=== Extract provided ===

As I detailed in a previous post, Judge Sotomayor co-authored two opinions which denied that the possession of a firearm is a fundamental right. The first case can defended as based on what was, at the time, still-valid dicta. The second case is indefensible.

The first case was United States v. Sanchez-Villar (2004). For the proposition that that there is no fundamental right to possess a gun, Judge Sotomayor and the other two judges quoted United States v. Toner, 728 F.2d 115 (2d Cir., 1984). Let's look at it.

Vincent Toner and Colm Murphy were convicted of attempting to purchase unregistered machine guns for the purpose of smuggling them to Northern Ireland, on behalf of misnamed Irish National Liberation Army. To their surprise, the purported middleman in the deal turned out to be an FBI informant.

On appeal, Murphy challenged, inter alia, the federal statute prohibiting illegal aliens from possessing firearms. He argued that since American citizens can possess firearms, the statute prohibiting illegal aliens from doing so was a denial of equal protection. The court's analysis of the issue is as follows:

Murphy was convicted under Count Four of violating 18 U.S.C.App. § 1202(a)(5) (1976), which makes it a felony for an illegal alien to receive, possess or transport "in commerce or affecting commerce ... any firearm." Because receiving, possessing or transporting firearms in interstate commerce is not in and of itself a crime, United States v. Bass, 404 U.S. at 339 n. 4, 92 S.Ct. at 518 n. 4, and because being an illegal alien is not in and of itself a crime, Murphy argues that his Fifth Amendment right to equal protection of the law is violated by section 1202(a)(5). He concedes, however, that the statute passes constitutional muster if it rests on a rational basis, a concession which is clearly correct since the right to possess a gun is clearly not a fundamental right, cf. United States v. Miller, 307 U.S. 174, 59 S.Ct. 816, 83 L.Ed. 1206 (1939) (in the absence of evidence showing that firearm has "some reasonable relationship to the preservation or efficiency of a well regulated militia," Second Amendment does not guarantee right to keep and bear such a weapon), and since illegal aliens are not a suspect class.
The Toner court then provided reasons why there is a rational basis for treating illegal aliens differently, in regards to arms possession.

It is questionable whether Toner's language about fundamental rights created a controlling precedent; the issue was not even contested before the court, as appellant Murphy had conceded that no fundamental right was involved. However, Toner provided, at the least, some usable dicta, which Judge Sotomayor and the other two judges in her panel quoted in their Summary Order in Sanchez-Villar in 2004.

=== Extracted data ===

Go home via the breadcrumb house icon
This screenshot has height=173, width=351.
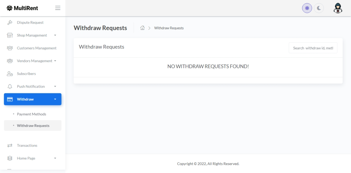[143, 28]
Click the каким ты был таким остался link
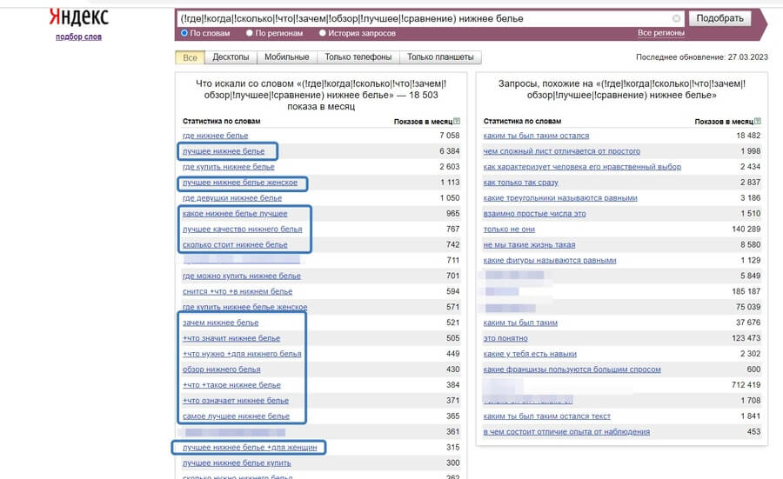Viewport: 783px width, 479px height. tap(536, 136)

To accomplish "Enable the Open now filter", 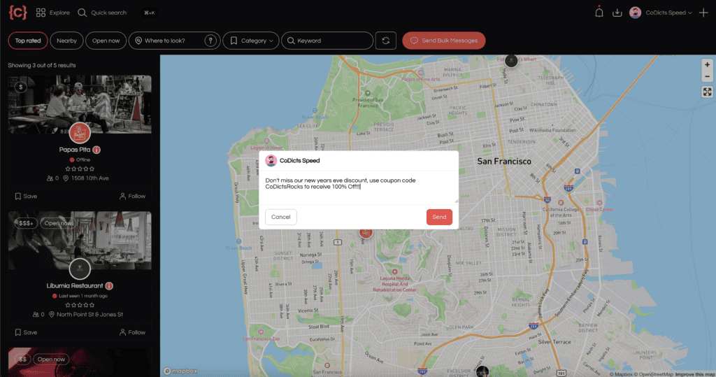I will (106, 41).
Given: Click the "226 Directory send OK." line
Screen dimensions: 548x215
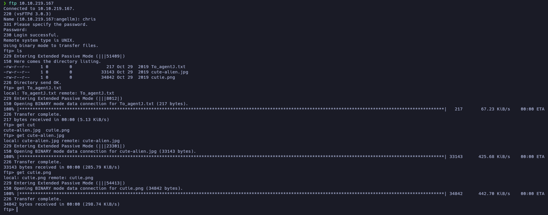Looking at the screenshot, I should pos(32,83).

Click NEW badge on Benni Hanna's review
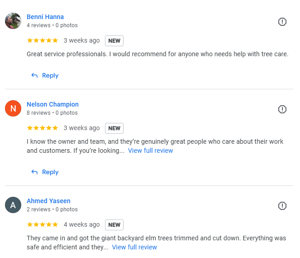[114, 41]
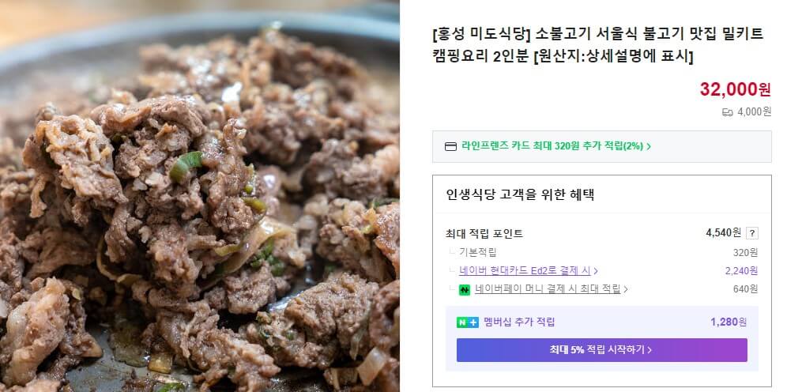Click the bulgogi product photo
Screen dimensions: 802x392
[199, 196]
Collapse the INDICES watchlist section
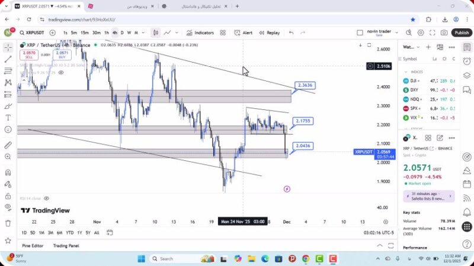Viewport: 474px width, 266px height. (x=406, y=72)
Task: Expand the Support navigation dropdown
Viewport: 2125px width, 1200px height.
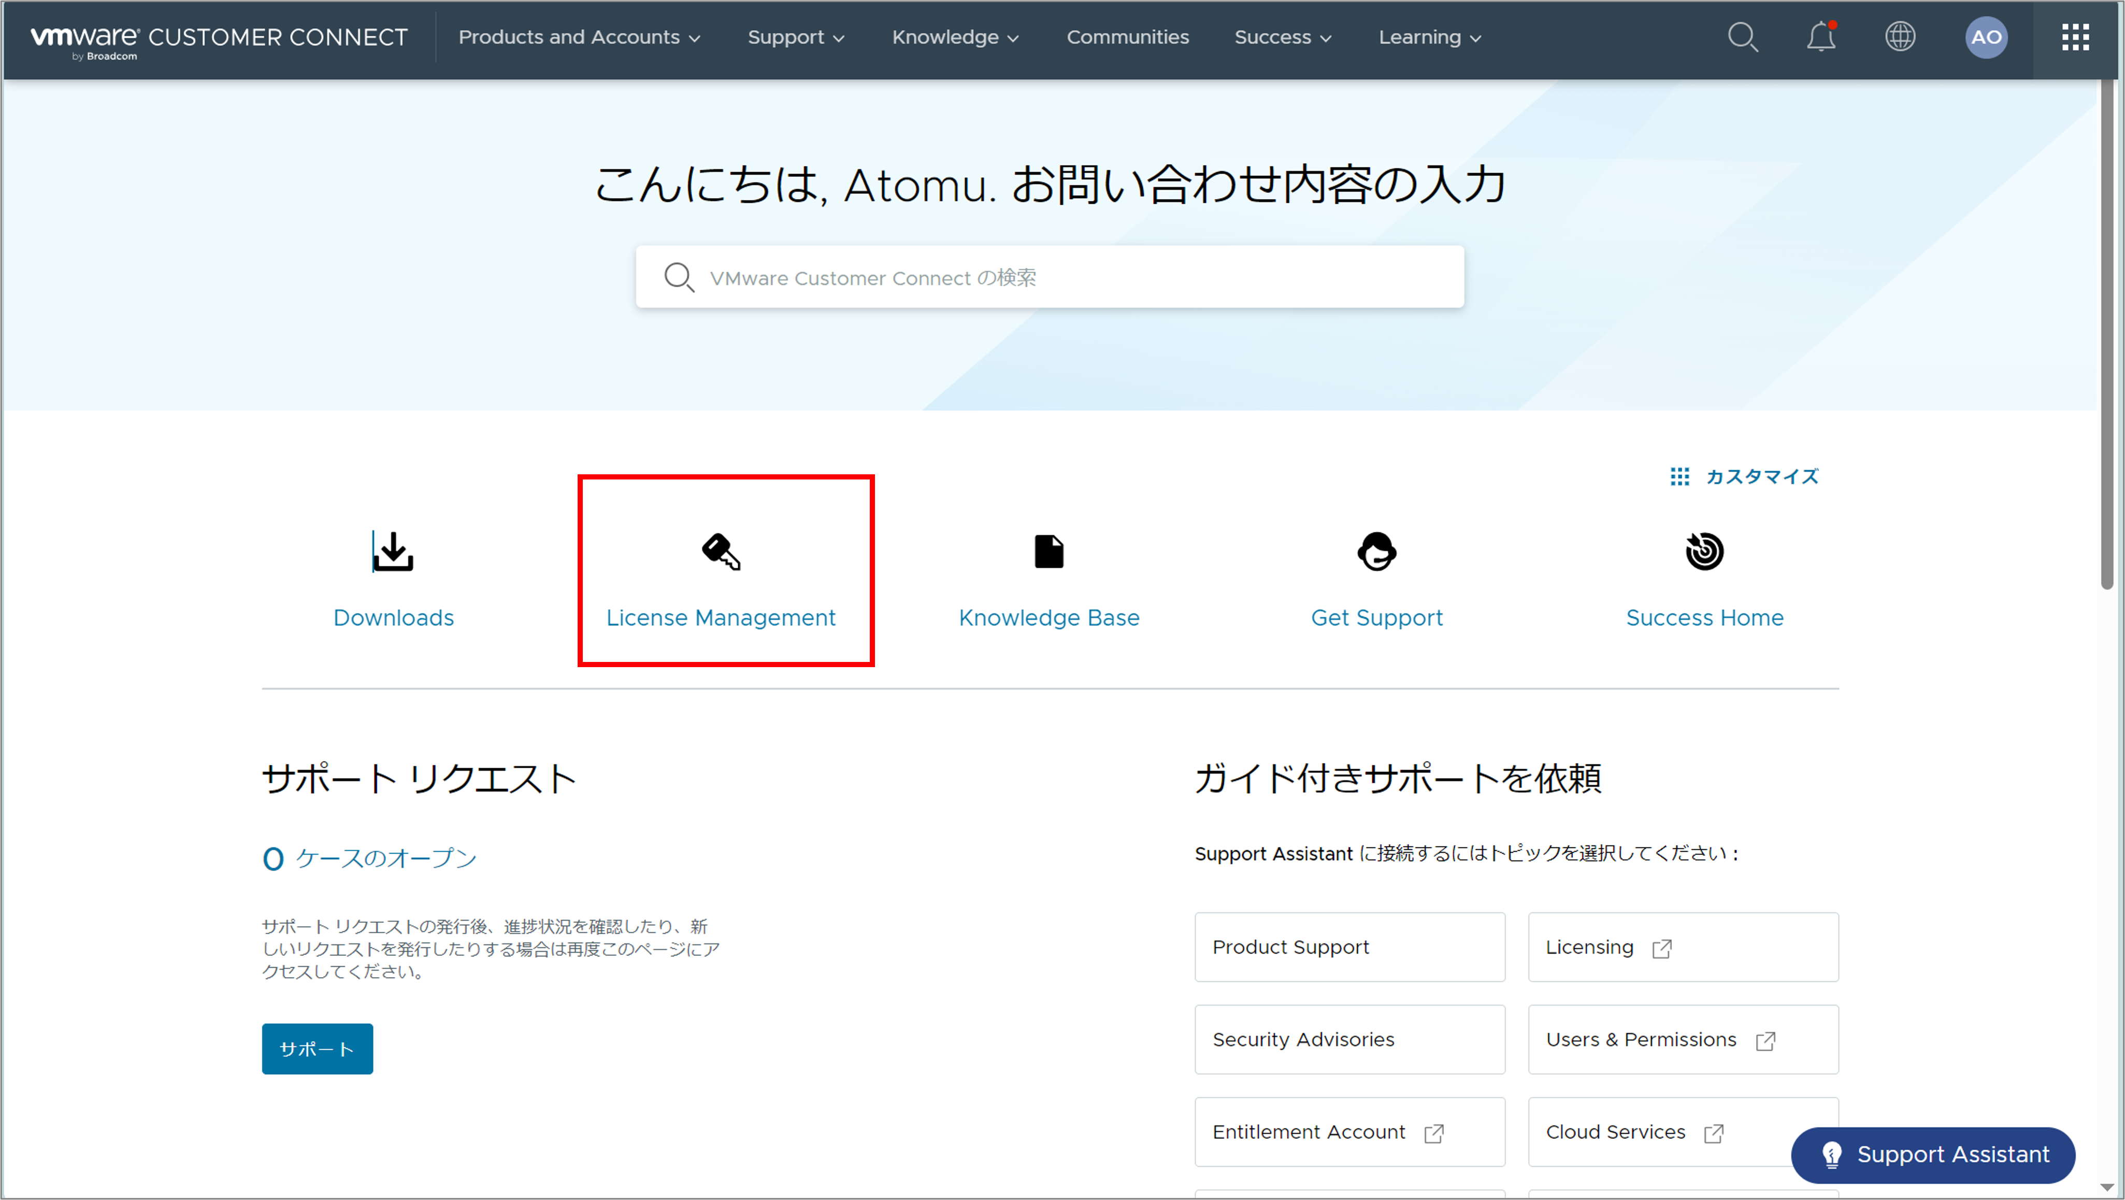Action: (795, 37)
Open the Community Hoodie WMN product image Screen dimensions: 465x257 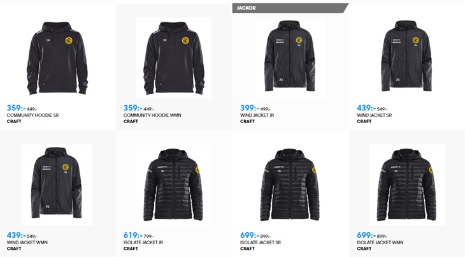pos(174,58)
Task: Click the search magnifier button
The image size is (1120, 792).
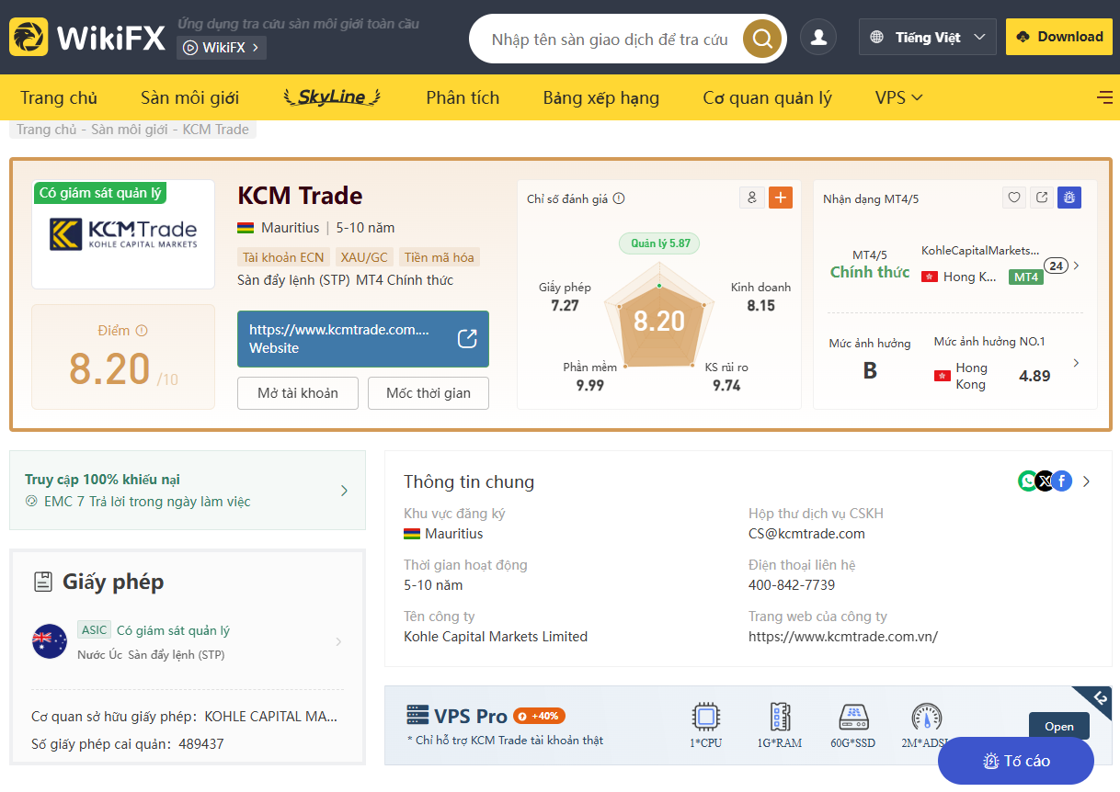Action: tap(761, 39)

===

Required work:
[1] Translate this sentence from the post on Judge Sotomayor's firearms opinions into Spanish: "To their surprise, the purported middleman in the deal turned out to be an FBI informant."
[2] Write out the passage of the post on Judge Sotomayor's firearms opinions from "The first case was" to "look at it.", word for word.

Solutions to the tasks:
[1] Para su sorpresa, el supuesto intermediario en el trato resultó ser un informante del FBI.

[2]
The first case was United States v. Sanchez-Villar (2004). For the proposition that that there is no fundamental right to possess a gun, Judge Sotomayor and the other two judges quoted United States v. Toner, 728 F.2d 115 (2d Cir., 1984). Let's look at it.